Zomato Restaurant Clustering And Sentiment Analysis

Introduction

In today’s digitized modern world, the popularity of food apps is increasing due to their functionality to view, book, and order food with a few clicks on the phone for their favorite restaurant or cafes, by surveying the user ratings and reviews of the previously visited customers. Food app like Zomato provides a secular part where user can rate their experience of the visited restaurant or café. Zomato is a site where someone can give a review of a restaurant, how the restaurant is, and someone's opinion about the restaurant. Restaurant customer satisfaction can be analyzed by their review on Zomato. Sometimes, restaurants see the reviews in Zomato, but they don't get if the reviews are positive or negative to their restaurants. Reviews on Zomato are still in the form of text and can be classified with positive, negative, or neutral ratings.

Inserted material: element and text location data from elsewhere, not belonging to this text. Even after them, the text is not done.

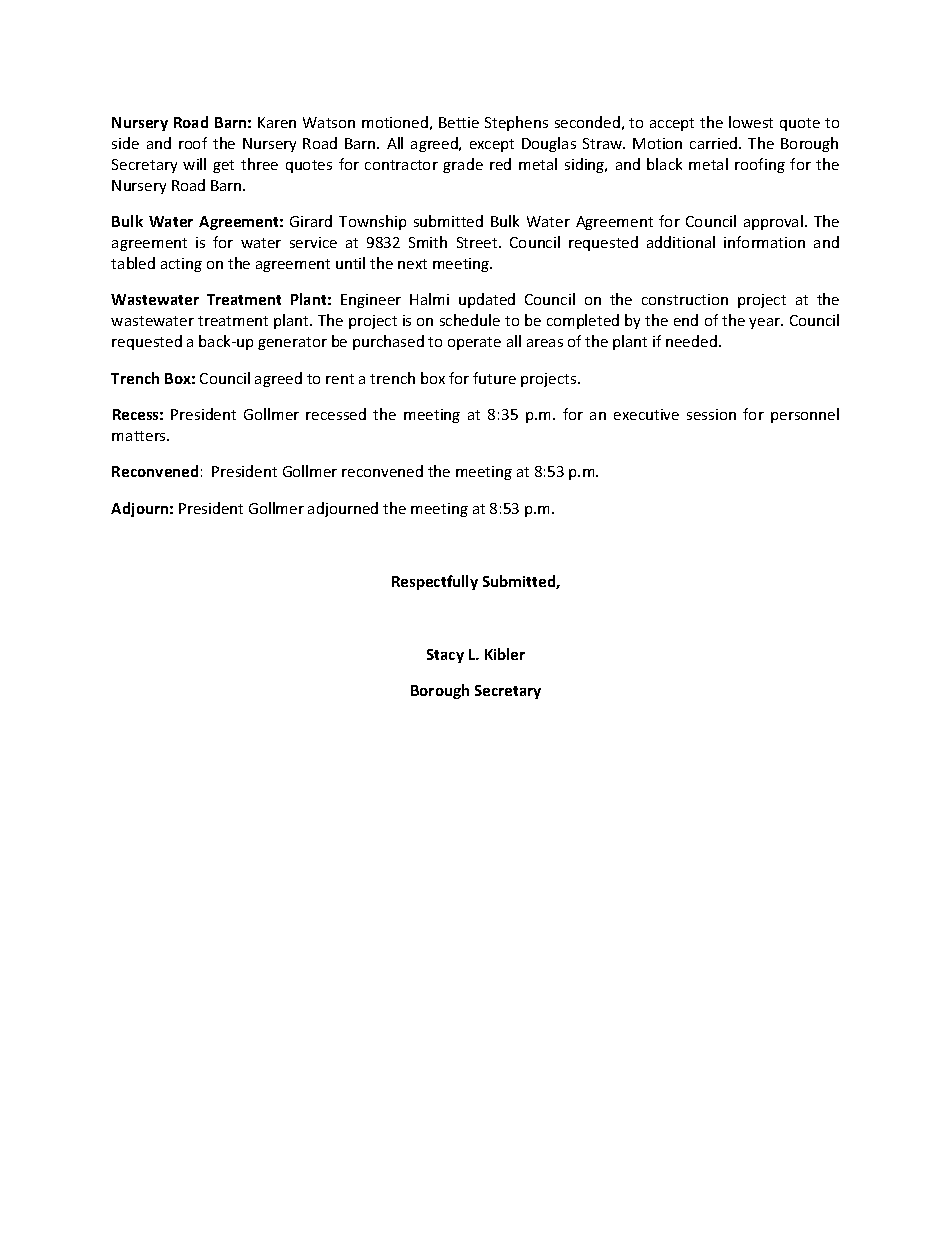 Image resolution: width=952 pixels, height=1233 pixels. What do you see at coordinates (492, 145) in the screenshot?
I see `except` at bounding box center [492, 145].
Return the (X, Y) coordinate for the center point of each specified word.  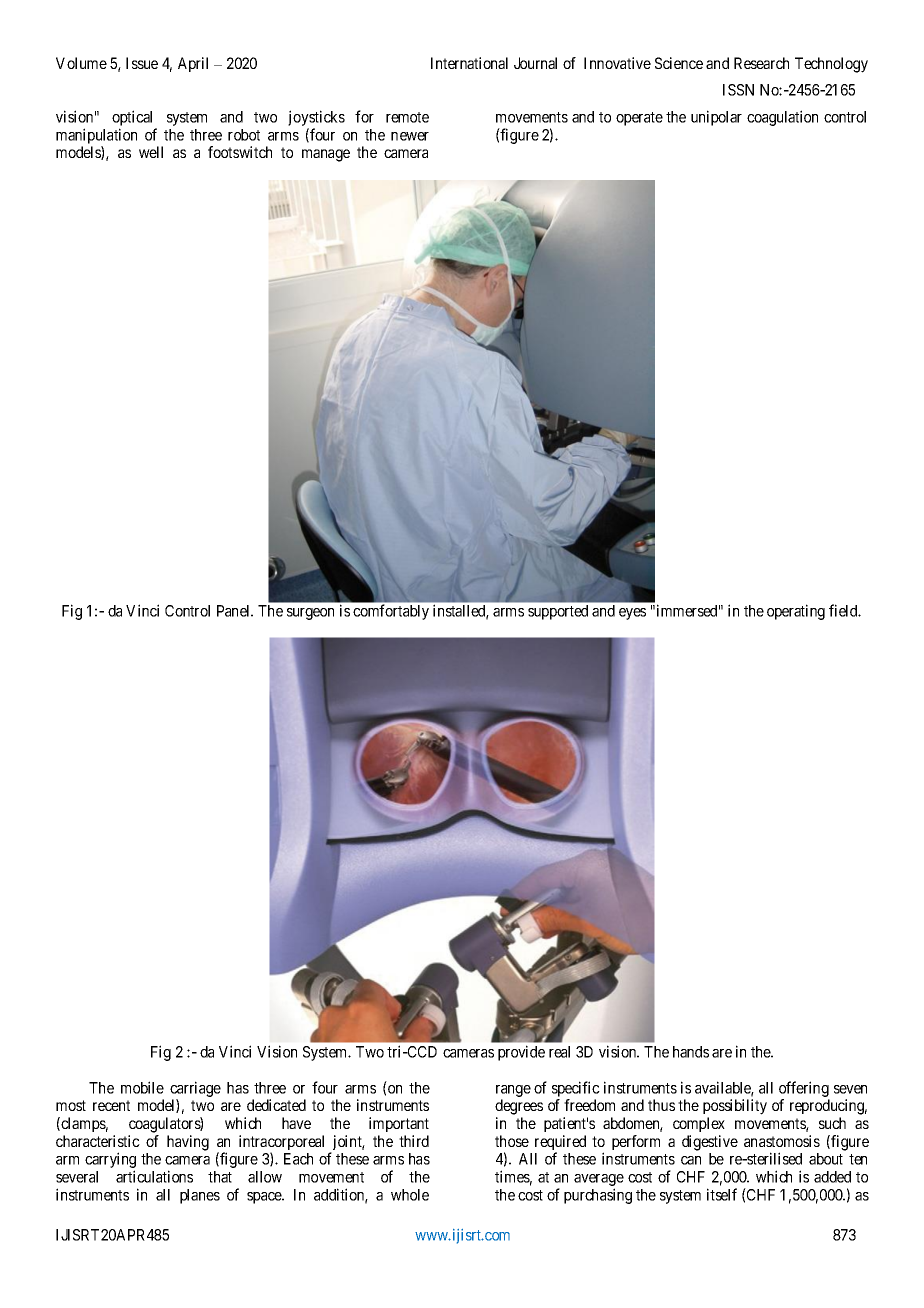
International (469, 63)
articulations (154, 1176)
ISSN (738, 90)
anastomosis (782, 1141)
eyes (632, 614)
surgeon (310, 614)
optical (134, 119)
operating (796, 612)
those (512, 1141)
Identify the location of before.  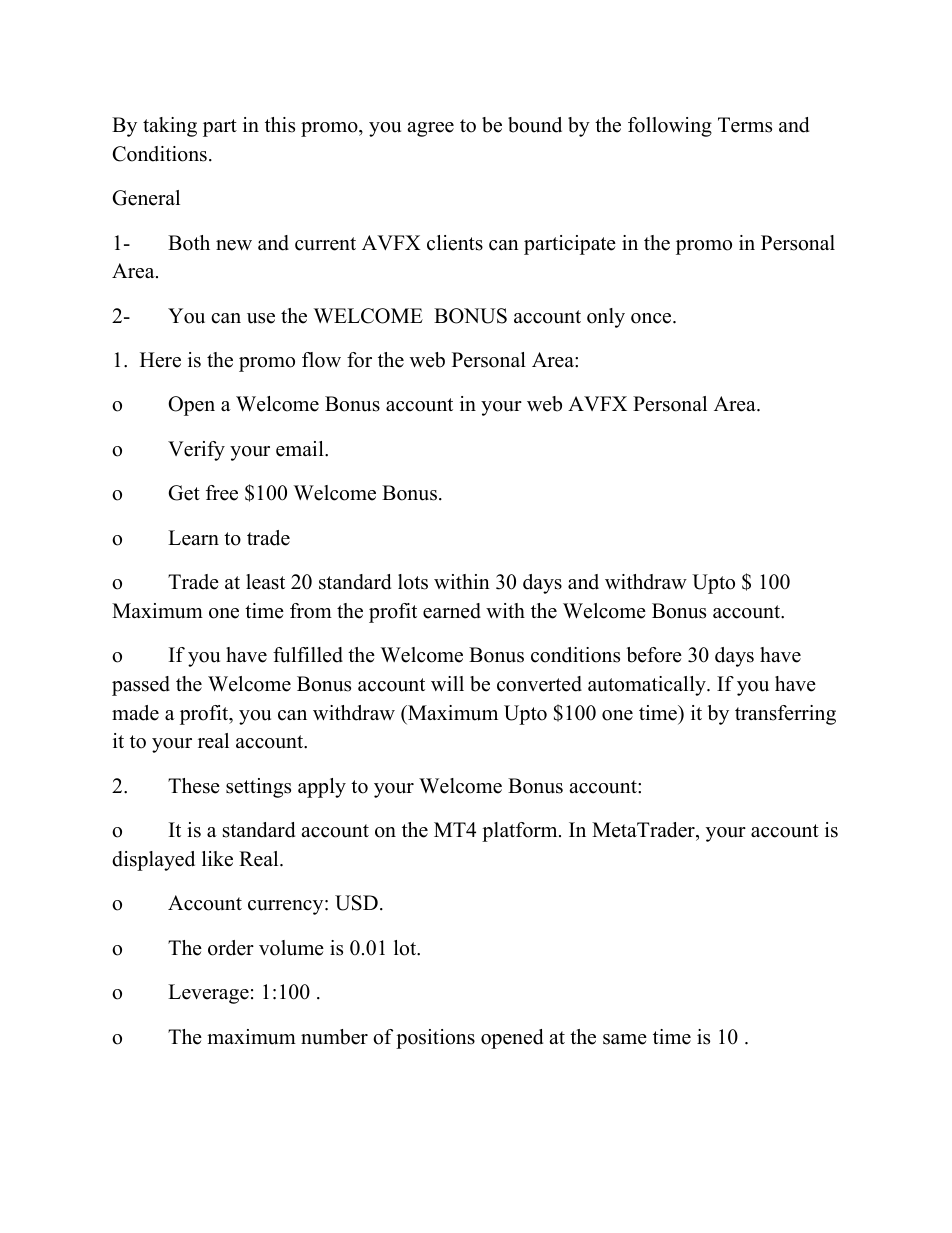
(654, 655).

Starting with EDA we found the most and least expensive restaurants and also found out the critics which have rated more than 100 restaurants and have more than 10000 followers on which restaurant staff should focus.

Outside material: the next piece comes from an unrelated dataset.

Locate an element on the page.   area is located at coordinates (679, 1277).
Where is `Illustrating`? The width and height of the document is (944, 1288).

For clustering, we have decided on 3 clusters after the Silhouette score plot and elbow plot where we used KMeans clustering and Hierarchical clustering algorithms. During clustering, we created a superset of cuisine and cost as features for the clusters.

For sentiment analysis, we used both supervised and unsupervised techniques where we used Linear Discriminant Analysis & Non-negative Matrix Factorization for unsupervised and Multinomial NB, Logistic regression, Decision trees, and its ensembles for supervised learning. In Sentiment Analysis, we converted the ratings above 3.5 as positive and the rating below 3.5 as negative. After tuning the hyperparameters and using the cross-validation technique, the optimum hyperparameters were chosen for the models and the best model was chosen as logistic regression and Lightgbm classifier for supervised learning technique.

Problem Statement

Your task is to cluster the Zomato restaurants into different segments. Also, the data has valuable information around cuisine and costs which can be used in cost vs. benefit analysis Perform sentiment analysis. Also, use the metadata of reviewers to identify the critics in the industry.

About the data

There are two data files

"Zomato restaurant reviews" has the Name of the Restaurant, Name of the customer, their review, rating, follower details, Time of Review, and the number of photos uploaded along with the review. This data has been mainly used for Sentiment analysis.
- Restaurant: Name of the Restaurant
- Reviewer: Name of the Reviewer
- Review: Review Text
- Rating: Rating Provided by Reviewer
- MetaData: Reviewer Metadata - No. of Reviews and followers
- Time: Date and Time of Review
- Pictures: No. of pictures posted with the review
"Zomato Restaurant names and Metadata" has the details of the Name of the Restaurant, Link to order on their restaurant on Zomato, Average cost, Tags for the restaurants, Cuisines, and timings. This data has been mainly used for clustering.
- Name: Name of Restaurants
- Links: URL Links of Restaurants
- Cost: Per person estimated Cost of dining
- Collection: Tagging of Restaurants w.r.t. Zomato categories
- Cuisines: Cuisines served by Restaurants
- Timings: Restaurant Timings

Steps involved:

Null values Treatment

The data set had null values out of which we replaced some with the mean of the feature some by zero and dropped some observations which were almost filled with null values.

Outliers treatment

Isolation Forests(IF), similar to Random Forests, are built based on decision trees. And since there are no predefined labels here, it is an unsupervised model.IsolationForests were built based on the fact that anomalies are the data points that are “few and different”.In an Isolation Forest, randomly sub-sampled data is processed in a tree structure based on randomly selected features. The samples that travel deeper into the tree are less likely to be anomalies as they require more cuts to isolate them. Similarly, the samples which end up in shorter branches indicate anomalies as it was easier for the tree to separate them from other observations.

Exploratory Data Analysis

We performed univariate and bivariate analyses. This process helped us figure out various aspects and relationships among variables. It gave us a better idea of which feature behaves in which manner.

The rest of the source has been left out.